Linear A is one of two scripts used in ancient Crete and has yet to be deciphered. Our eyes, however, routinely decipher the abstract mesh of halftone dots which combine to represent photographic images on the printing press. Substituting oversize patterns of lines (straight and wavy) for the tiny dots calls attention to this process.

The treatment is CMYK primitive: the cyan layer uses an oversize, wavy halftone. The magenta uses straight lines. The moiré happens in the water. Of course, the printer saw this and thought there was something wrong with the films.

The fisherman gets two treatments: a wavy halftone for his net, a simple high contrast for everything else.

The back of the package features the first appearance of the cat. And a revisionist view of the Champagne Reception artwork. Actually, this was an early design for the Champagne cover which got scrapped in favor of a more cartoonish illustration which I thought more in line with the rest of the Champagne package. I’ve regretted it ever since…

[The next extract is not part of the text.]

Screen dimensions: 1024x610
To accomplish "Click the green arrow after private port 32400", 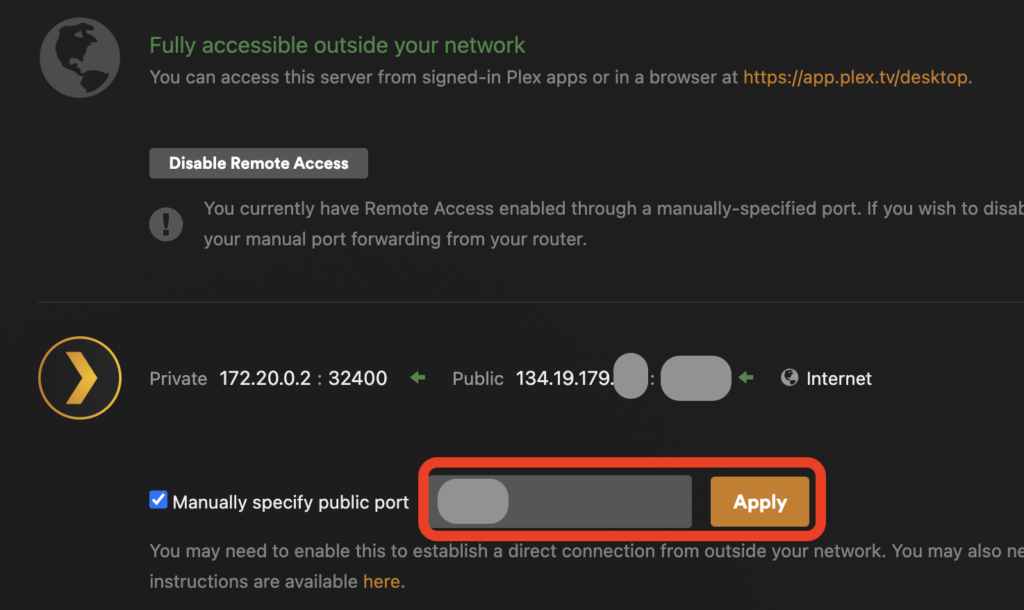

Lyrical references (“the ocean would be such a dull place if all of the fish had been caught”) aside, the aquarium scene here and the tropical fish on the labels (and the fisherman with his net, for that matter) are, of course, in homage to the classic The Magic of the Hepburns LP from 1988.

Side one: one fish, one song.

Side two: two fish, two songs.

Of course the 3" CD has three of everything.